There are two ways of dealing with pre-infusion. The problem arises because Pavoni's are not really air-tight--only partially so. They leak slightly. One method is to open the inlet valve and jiggle the lever until the downward pressure feels right and then close the inlet valve. After 10-20 seconds the temperature stabilizes and I can pull the shot--it takes about 5# of upward force to raise the lever.

The second method is to leave the inlet valve open for the entire time. In this case it takes about 15# to raise the lever and the pre-infusion is a bit fast (about 5 seconds to visible liquid on the bottom of the basket).
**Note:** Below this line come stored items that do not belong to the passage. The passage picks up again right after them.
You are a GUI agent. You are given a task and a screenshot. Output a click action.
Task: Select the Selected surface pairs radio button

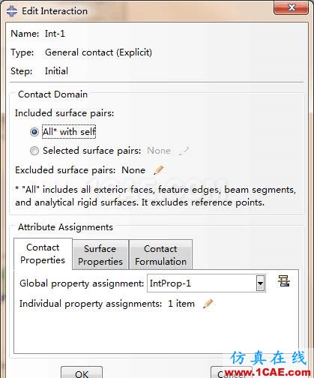[x=34, y=151]
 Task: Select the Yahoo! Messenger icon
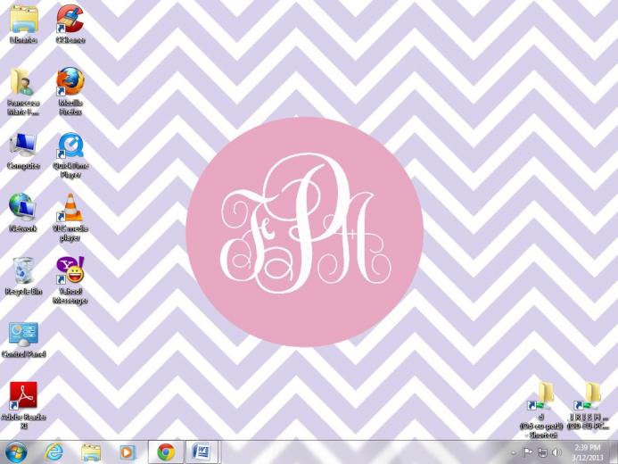click(70, 270)
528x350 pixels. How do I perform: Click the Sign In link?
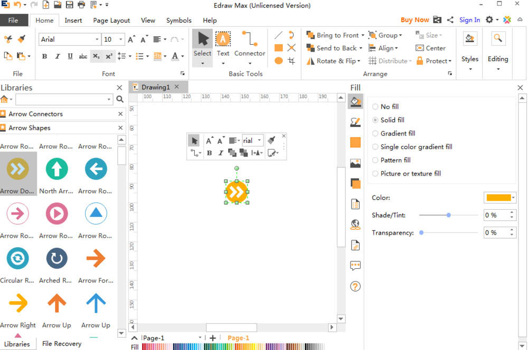click(469, 20)
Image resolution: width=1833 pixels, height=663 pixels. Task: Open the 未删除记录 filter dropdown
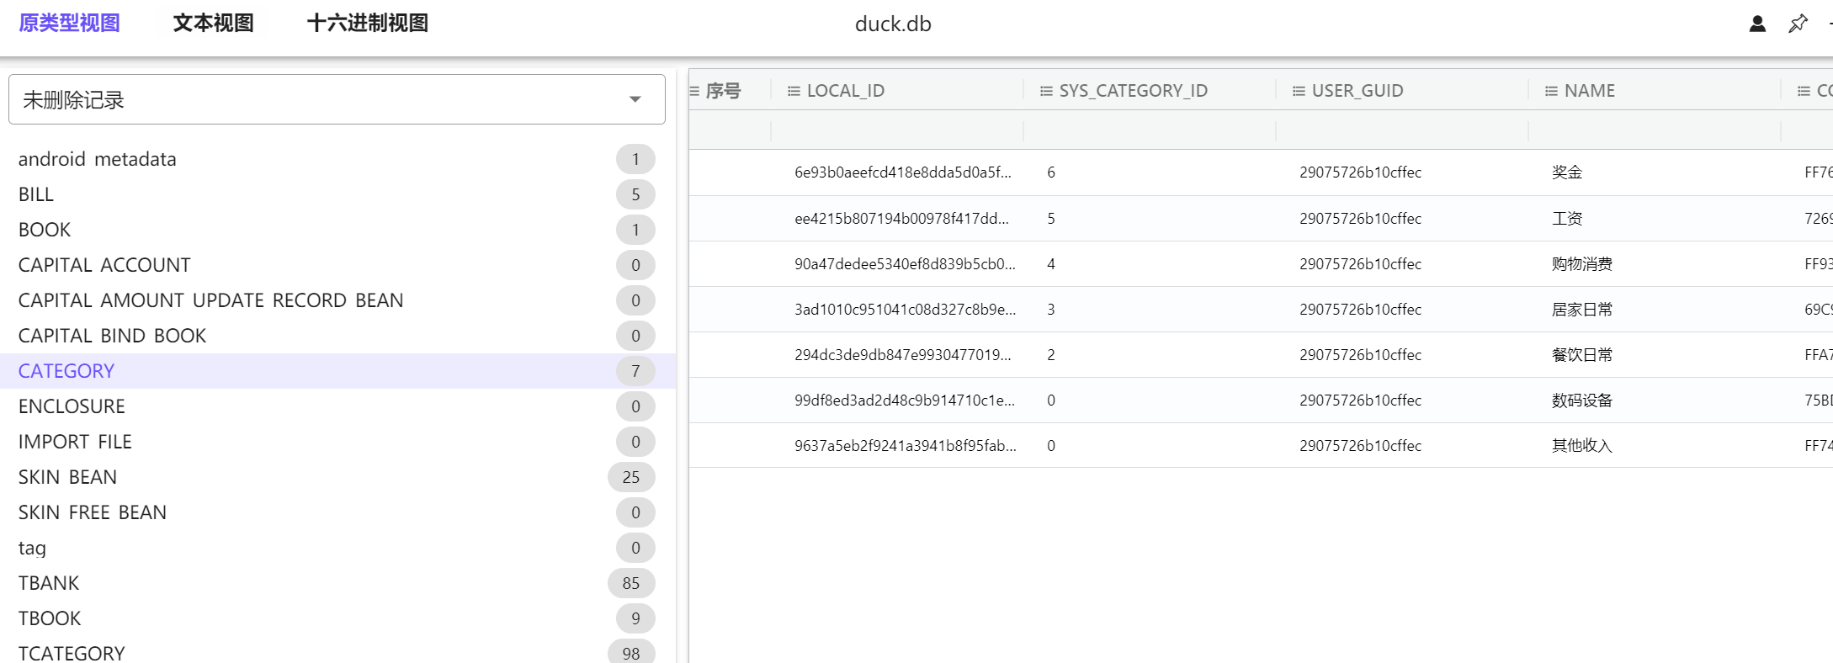[337, 99]
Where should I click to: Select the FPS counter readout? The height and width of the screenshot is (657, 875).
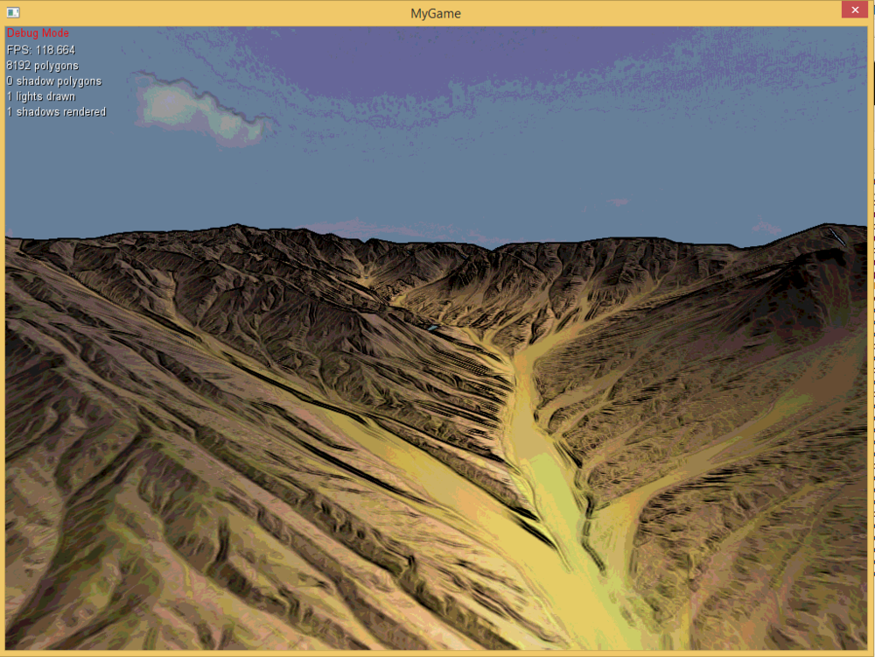click(41, 50)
Both of these methods work fine with a warm machine. Coming from cold, the second method has too much false pressure, which I relieve with a warming blank shot.

After the pre-infusion, I feel some pressure at the top of the stroke. I think your question is getting at the issue of whether the cylinder is full of water or water+air. I haven't worked this out, but with the higher pre-infusion pressure (second method) it seems that I get almost all water. I don't really understand how the Pavoni can take advantage of a 45ml stroke--I tend to get ~35ml at best for a single pull. I'm looking at ways of changing the pre-infusion to start earlier (before the lever is fully raised), but I'm not sure if I'll be able to incorporate that mod.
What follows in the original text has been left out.